The “heel catcher” was caught and subdued before he could be blessed.

The blessing took the form of a new name.  Jacob’s name was changed to Israel – “he who strives with God.”

Has God had to cripple you to bless you?  Jacob, now Israel, limped for the rest of his life.  Everywhere he went people would ask, “Jacob, why are you limping?”

Jacob won when he was beaten.  He triumphed when he yielded.  God crippled Jacob and broke him of his being a supplanter, deceiver, and attacker from the rear.

Every time Jacob limped, it was a constant reminder that God won at last.

Does every limp in your life remind you of your weakness?  Does it make you conscious of the evil within you?  Does it bring to bear upon your conscious mind that which baffles, beats, and blisters your personal life?

God opens heaven and blesses us when we lay our head down on a cold, hard, rough, unkind, unsympathetic hostile stone.

The earlier we learn this great spiritual principle, the better off we are in life.

When the God of Jacob is our refuge, He puts His hand on us to teach us great spiritual lessons, to wound us, cripple us, in order that He might give us a deeper healing.  He cripples to make us stronger.

God removed all of Jacob’s false securities that night and made him depend upon Him alone.  The “God of Jacob” became his refuge.

Have you been to the Jabbok River?  Have you wrestled with God until He had made you confess your real character and nature to Him?  Has He humbled you by placing His finger in the socket of your thigh and made you leave limping because you wrestled with God?

God cannot bless us and use us until He has broken us.  He has to put a scar on our selfish flesh to remind us what our lives are without His abiding presence to bless us.

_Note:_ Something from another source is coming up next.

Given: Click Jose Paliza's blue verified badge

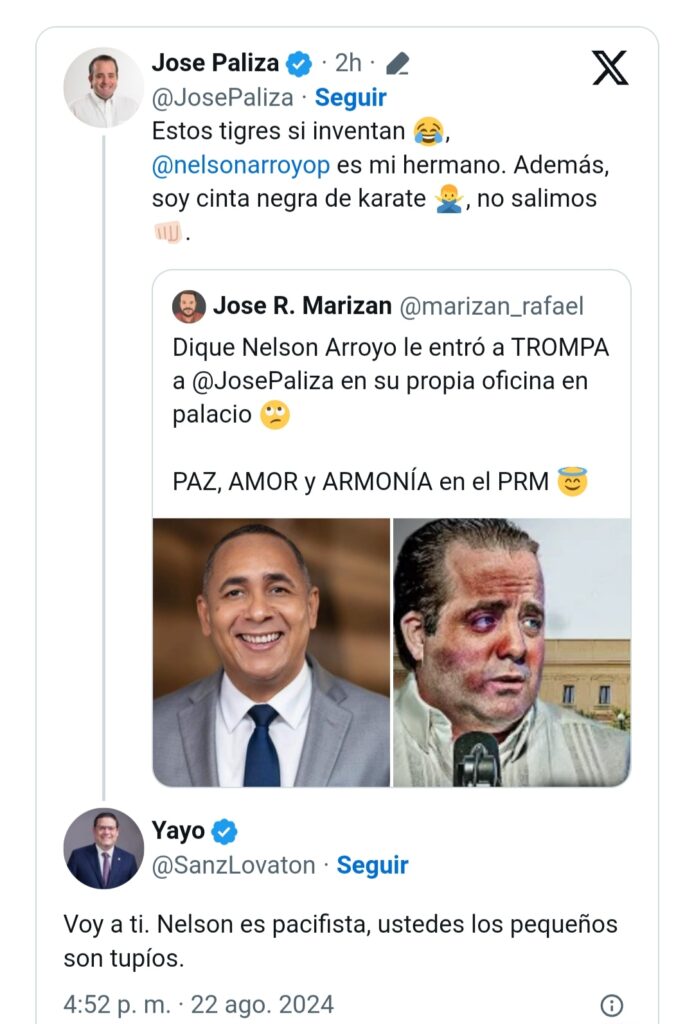Looking at the screenshot, I should pos(299,64).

The apostle Paul learned that lesson well (2 Cor. 4:6-12; 12:7-10).  Afflicted, persecuted, perplexed, and struck down, “always carrying about in the body the dying of Jesus, that the life of Jesus also may be manifested in our body.  For we who live are constantly being delivered over to death for Jesus’ sake, that the life of Jesus also may be manifested in our mortal flesh.  So death works in us, but life in you” (2 Cor. 4:10-12).